In our study, factors associated with the development of macular atrophy were also investigated. As a result, age, baseline BCVA, and number of injections were associated with macular atrophy at the final visits. There is a possibility that patients with worse baseline BCVA have already had partial macular atrophy due to disease progression and that the atrophic area expands with longer follow-up. Additionally, older patients may have more oxidative stress-induced degeneration, which could result in an easier progression of macular atrophy. Whether or not the number of injections is associated with the development of macular atrophy is controversial. Grunwald et al reported that monthly injections showed a higher rate of GA than that for PRN.23 However, analysis of CATT at 5 years showed that the difference was not statistically significant between the monthly regimen and PRN regimen although the monthly injections showed a higher risk of GA incidence than that of PRN.24 Furthermore, the SEVEN-UP study reported that the incidence of macular atrophy was associated with disease activity itself, with leakage for a long time and it causes mechanical damage from ischemic and inflammatory effects.19 It is natural that higher disease activity requires a greater number of injections. Although further studies are needed to show an association between anti-VEGF injection itself and macular atrophy, younger age with better visual acuity may be important to prevent the progression of macular atrophy.

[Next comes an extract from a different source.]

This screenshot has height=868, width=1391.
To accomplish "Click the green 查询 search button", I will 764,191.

A limitation of this study was its retrospective nature. The patients did not all receive the same anti-VEGF agents and the same treatment modality, which may have led to bias. Furthermore, patients who discontinued follow-up were excluded from the study, which also might have influenced the results. The results of this study need to be validated with further prospective studies involving greater uniformity. Lastly, there may be important underlying differences between Japanese and Caucasian patients. Therefore, these results are applicable to a relatively homogenous Asian population, and the same conclusions may or may not be applicable to other patients with similar lesions in the rest of the world.

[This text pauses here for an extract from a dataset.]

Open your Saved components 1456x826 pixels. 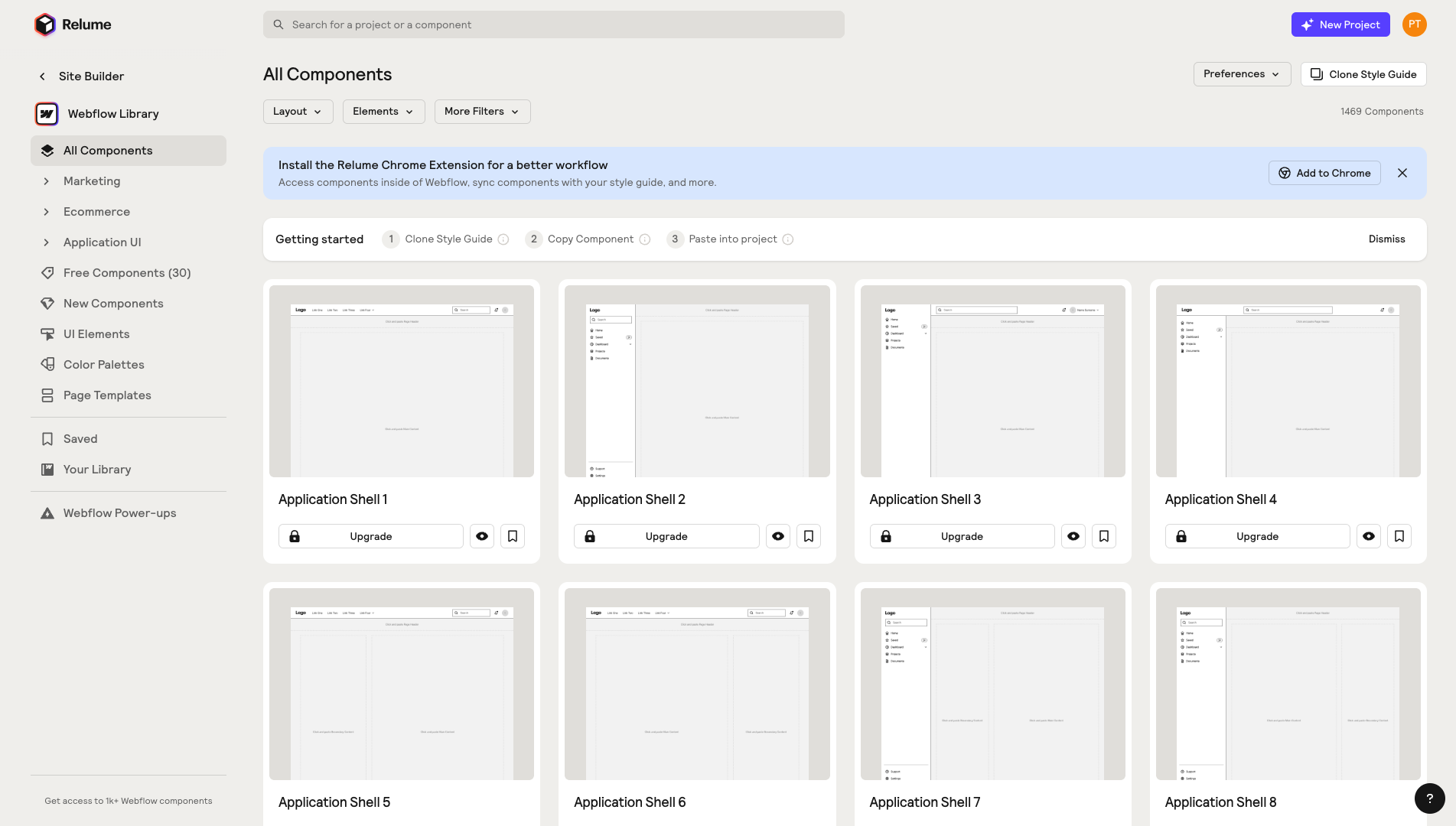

In conclusion, stabilization of vision in patients with RAP was difficult to achieve by giving intravitreal injections of anti-VEGF agents over the long term regardless of the treatment modality. Earlier detection and treatment at earlier stages are the most important factors for maintaining visual acuity over a long period. However, some complications, such as development of macular atrophy, presence of fibrotic scar, and massive SRH, have resulted in deterioration of visual acuity.
The authors report no conflicts of interest in this work.